Iran’s Currency Hits Record Low as US Blockade Deepens Economic Strain

By Tom Ozimek
Tom Ozimek
Tom Ozimek
Reporter
Tom Ozimek is a senior reporter for The Epoch Times. He has a broad background in journalism, deposit insurance, marketing and communications, and adult education.
April 29, 2026Updated: April 29, 2026

Iran’s rial fell to a record low on April 29, weakening to about 1.8 million to the U.S. dollar as a shaky ceasefire with the United States and Israel continued to hold, raising fears of a new inflation surge in an economy already battered by war, sanctions, and a U.S. naval blockade.

The Iranian currency had remained relatively stable in the early weeks of the war, partly because there was minimal trading, but the rial began sliding earlier this week, dropping nearly 15 percent in two days.

The latest decline could raise the cost of imported goods and locally produced items tied to foreign inputs, including food, medicine, electronics, packaging, and raw materials. Inflation was already running high in Iran, with its central bank reporting a year-on-year rate of 65.8 percent over the past month or so.

The downward pressure on the rial comes amid the continuing U.S. blockade of Iranian maritime trade.

U.S. Central Command said in an April 28 post on X that more than 20 vessels remain moored or anchored at the Iranian port of Chabahar, compared with an average of five before the blockade, as U.S. forces “cut off economic trade going into and coming out of Iran.”

Maritime analytics company Kpler said in a recent note that, as the United States “tightens the screws” on Tehran, loadings of Iranian crude have slowed over the past week, while Strait of Hormuz traffic has dropped sharply as U.S. enforcement of the blockade tightens.

Kpler senior crude oil analyst Muyu Xu wrote that, while roughly 155 million barrels of Iranian crude remain outside the Gulf of Oman and so face a lower risk of interception by U.S. forces, tighter cargo availability in the months ahead suggests greater pressure for Iran.

U.S. Treasury Secretary Scott Bessent said in an April 28 post on X that Washington’s economic campaign has disrupted tens of billions of dollars in Iranian revenue and that Kharg Island, Iran’s main oil export terminal, is nearing storage capacity, which he said could force production cuts and cost Tehran about $170 million a day.

“Under [President Donald Trump’s] maximum pressure campaign, Tehran’s inflation has doubled and its currency has rapidly depreciated,” Bessent said.

Growing Economic Strain

The mounting pressure on Iran’s currency is unfolding alongside a deepening crisis in the country’s oil sector, long the backbone of revenue and access to hard currency for the regime in Tehran.
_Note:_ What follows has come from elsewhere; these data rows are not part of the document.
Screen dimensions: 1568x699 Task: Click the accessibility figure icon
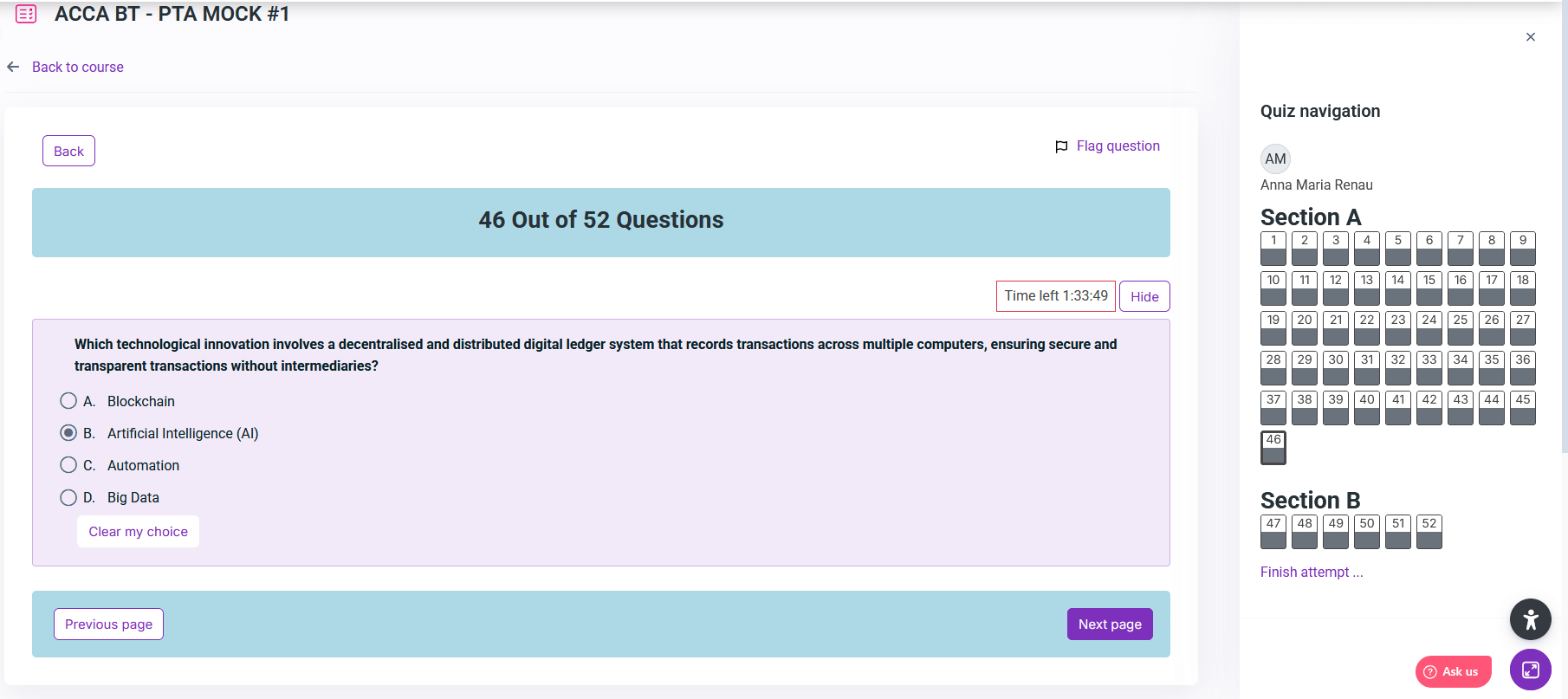pyautogui.click(x=1530, y=619)
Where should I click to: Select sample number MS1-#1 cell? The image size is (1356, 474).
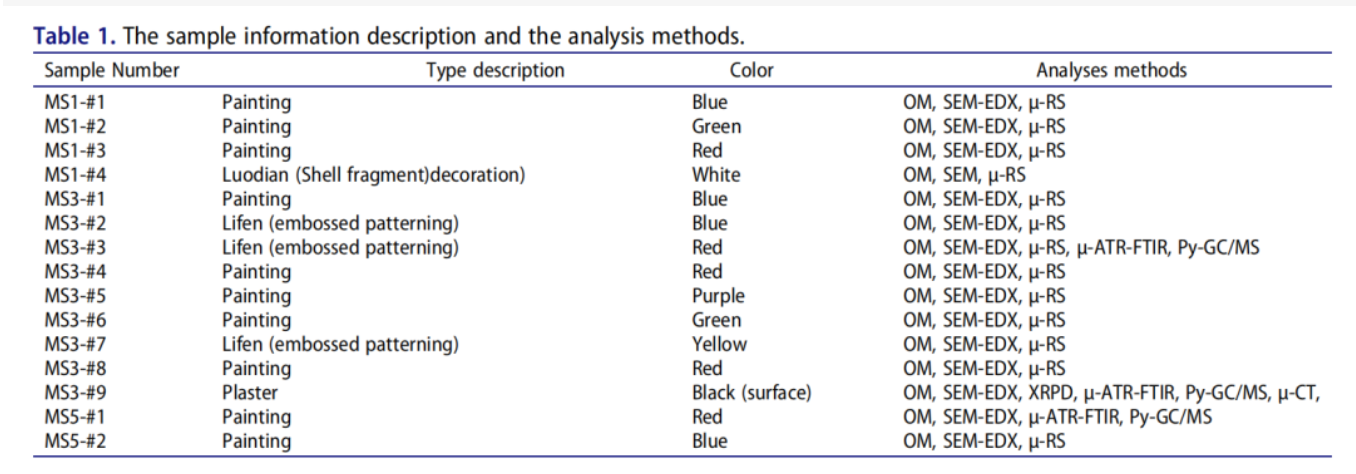tap(73, 102)
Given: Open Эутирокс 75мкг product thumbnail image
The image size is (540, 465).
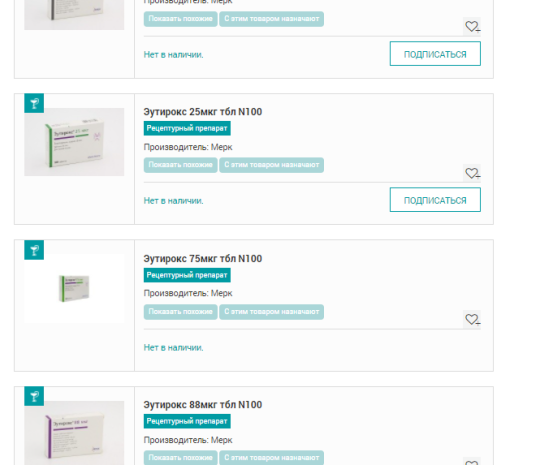Looking at the screenshot, I should point(74,289).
Kpler said in an April 22 update that the U.S. blockade, combined with wartime damage to infrastructure, is pushing Iran toward forced production shut-ins as storage capacity fills. According to Kpler, Iranian oil output has already fallen by roughly 750,000 barrels per day from pre-war levels, reflecting both weaker domestic demand during the conflict and the near halt in exports.

With exports constrained, unsold crude is accumulating rapidly. Estimates suggest Iran could exhaust available onshore storage capacity within weeks, forcing producers to shut in wells, a process that can permanently damage reservoirs and reduce long-term output potential.

Bessent said the squeeze on storage could put a permanent dent in Iran’s revenue lifeline.

Epoch Times Photo
U.S. Treasury Secretary Scott Bessent speaks during a press briefing in the Brady Briefing Room at the White House on April 15, 2026. (Brendan Smialowski/AFP via Getty Images)

“Treasury will continue to exert maximum pressure and any person, vessel, or entity facilitating illicit flows to Tehran risks exposure to U.S. sanctions,” Bessent said, adding that the U.S. blockade is likely to cause “permanent damage to Iran’s oil infrastructure.”

Iran’s economy has faced decades of sanctions, with America’s newest economic campaign adding pressure and already feeding through to consumer prices.

Even before the rial’s latest slide, households were facing rising costs for basic goods, including dairy products, cooking oil, bread, rice, and detergents. The depreciation of the currency could accelerate those increases, particularly for goods with imported components or supply chains exposed to global pricing.

Epoch Times Photo
Burning debris lies in the middle of a street during demonstrations in Hamedan, Iran, on Jan. 1, 2026.  (Mobina/Middle East Images/AFP via Getty Images)

The strain is also becoming visible in the labor market. Reports from Iran’s reformist Shargh newspaper indicate that hundreds of workers have already been laid off in recent weeks, including about 500 employees at a facility in Rasht and 700 at a textile factory in Borujerd.

The layoffs reflect a broader pullback by companies facing higher input costs, weaker demand, and uncertainty about the economic outlook during the war and in its aftermath, when it finally ends.

Iran’s largest protests in three years erupted last year after the country’s currency plummeted to a record low against the U.S. dollar, and the head of the Central Bank resigned.

Owen Evans and The Associated Press contributed to this report.